If things in America are going to get better, they're going to have to get much worse first. It's nice to have a good reason to be glad I'm not 20 years old.
 
I can remember one of my more sarcastic Nephews making fun of me for the way I pronounced 'Penne' pasta. He did his limp wristed routine and laughed.

I gave him a kick in the butt and he shut up.

BTW it's pronounced PEH-neh

Almost like pay nay.
 
I suppose he thought it was pronounced Peenie?

Or did he think that everything that was not spaghetti was a variation of macaroni?

In any event...he would have been "Outta the Will!" :ROFLMAO:
 
I suppose he thought it was pronounced Peenie?

Or did he think that everything that was not spaghetti was a variation of macaroni?

In any event...he would have been "Outta the Will!" :ROFLMAO:

:LOL:
Some will pronounce it pen-uhh or penny.

He has grown up and refined himself. And now calls me for cooking tips once in a while.
 
I would still serve him penne every time he comes for dinner. :D
 
Many Americans are averse to attempting to pronounce even English words they do not know because they never acquired phonetic understanding of language, so view it as a potential embarrassment.

To be fair, we've had at least two generations of Americans who were subjected to the huge mistake of being taught to read without using phonics. They were mostly not given the opportunity to acquire phonetic understanding of language.
 
The loss of phonics as the basis of parsing English pronunciation is a tragedy.

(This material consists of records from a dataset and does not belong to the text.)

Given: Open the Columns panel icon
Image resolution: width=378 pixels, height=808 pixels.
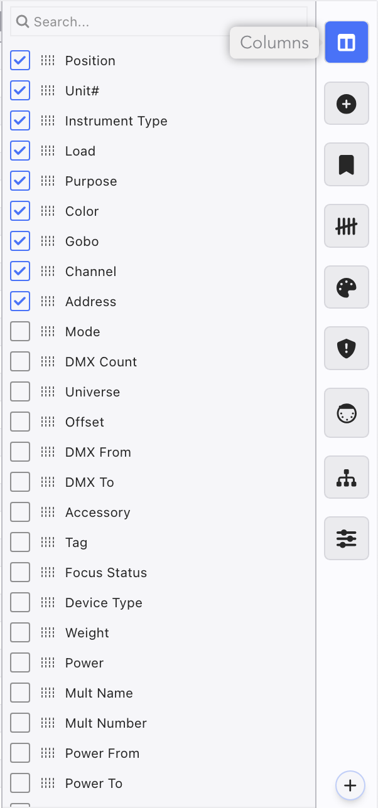Looking at the screenshot, I should click(346, 42).
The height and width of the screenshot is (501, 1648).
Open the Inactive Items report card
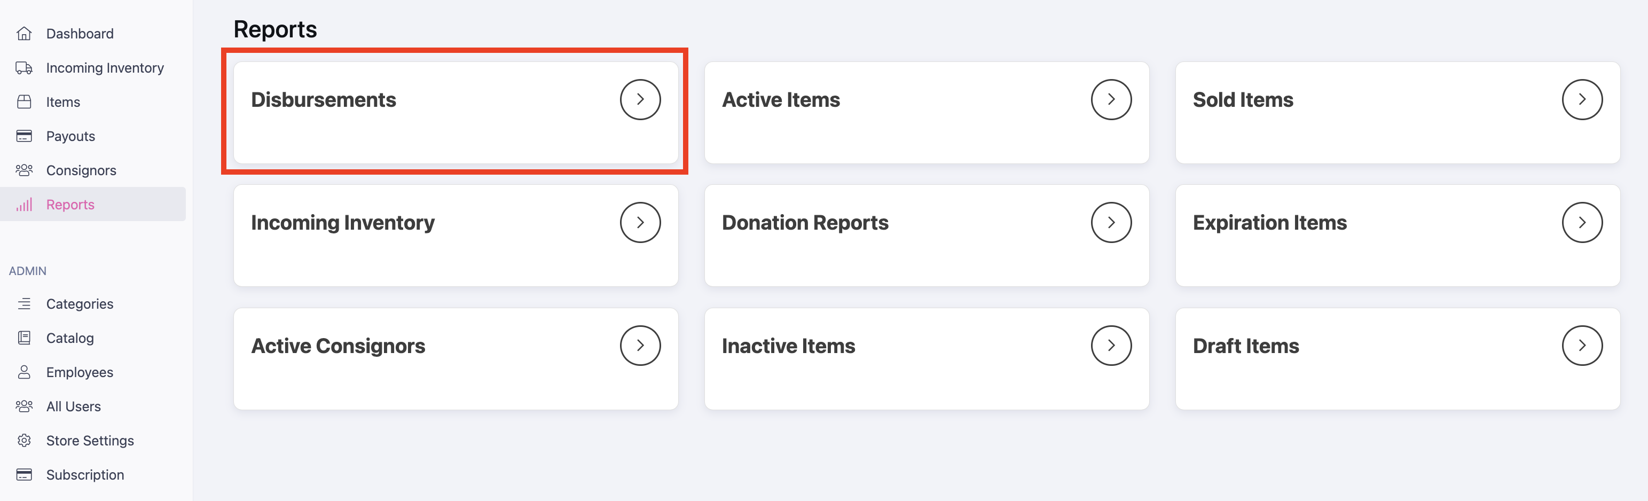click(x=926, y=359)
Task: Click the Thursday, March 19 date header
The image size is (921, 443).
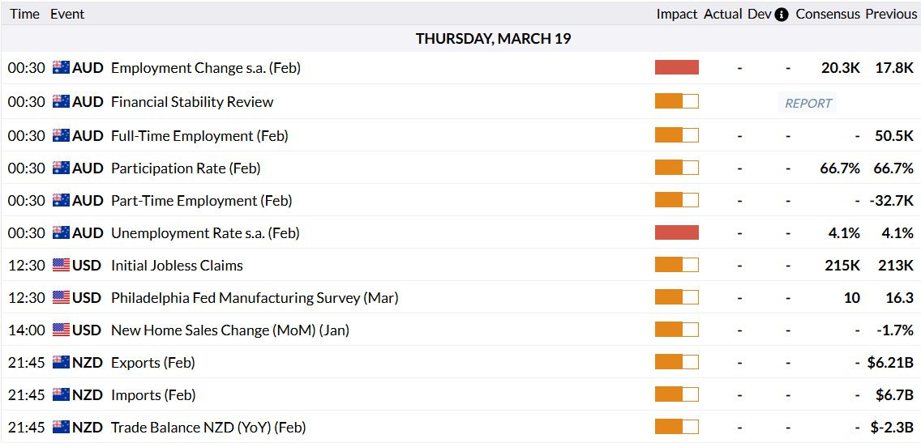Action: coord(493,39)
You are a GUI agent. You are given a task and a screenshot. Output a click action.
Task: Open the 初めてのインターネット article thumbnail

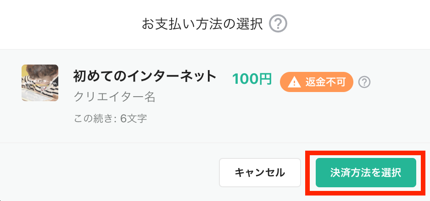point(40,83)
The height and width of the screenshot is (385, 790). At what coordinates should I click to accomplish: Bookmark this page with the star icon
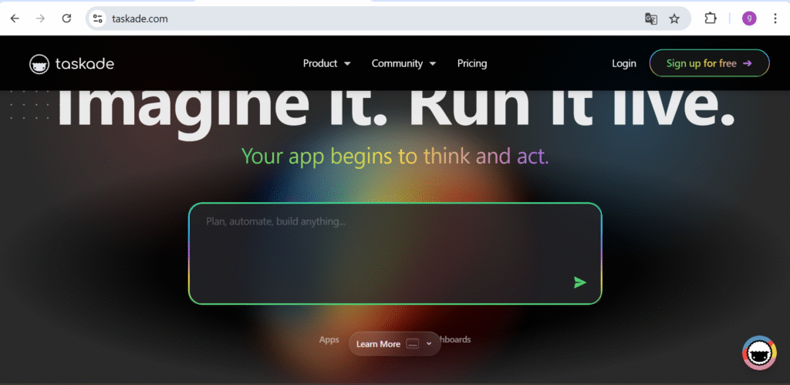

And when I was in HS, we had teachers who drew us into other Romance languages by using the same approach only this time in the context of the root origins and variations that resulted in our modern linguistics.

I now wish I really understood then what I learned to appreciate over the last 50 years.
 
But we all attend the same North American professional conventions and it is like spreading lice in daycare...they all eat from the same breakfast buffet and chow down on the same bad notions.

I will never understand, if I live into the next century, why a handful of people who sucked at grammar, somehow got control of the English language curriculum and decided that they had a 'better' way of inculcating an appreciation for the foundational and technical aspects of the English language to impressionable minds...because they didn't want to stifle 'creativity'. It is why we now have adults who don't read but think that 'gunna' is still a real replacement for 'going to'.

I am all for the evolution of language...but heaven's to Betsy folks. I endowed a bursary in memory of one HS English teacher who I credit with making me the man I am and I swear I am coming for all those who dishonour his legacy. (Although seriously, I think he would overlook verbiage and construction in favour of originality any time).
 
But we all attend the same North American professional conventions and it is like spreading lice in daycare..

The pendulum has finally started swinging back, I've read, thanks to several studies which have shown clearly how much more effective phonics is as a teaching method.
 
Although I do believe that the fall is inevitable...we will be only communicating in glyphs and single syllable words by the end of this century.
EIther that or Russian.

VOTE.
 
I was taught to read & write using I.T.A. Anyone else?

I don't recognize those initials. What do they stand for?

Also, were you taught to read and write first in English or Afrikaans? I may be wrong, but I suspect that teaching reading can be done differently in a language more phonetic than English, with its endlessly inconsistent spelling.
 
I don't recognize those initials. What do they stand for?

Also, were you taught to read and write first in English or Afrikaans? I may be wrong, but I suspect that teaching reading can be done differently in a language more phonetic than English, with its endlessly inconsistent spelling.
English and Afrikaans at the same time, but ITA is not suitable for Afrikaans at all, so the teaching methods were different. English was more focused on reading and writing than speech.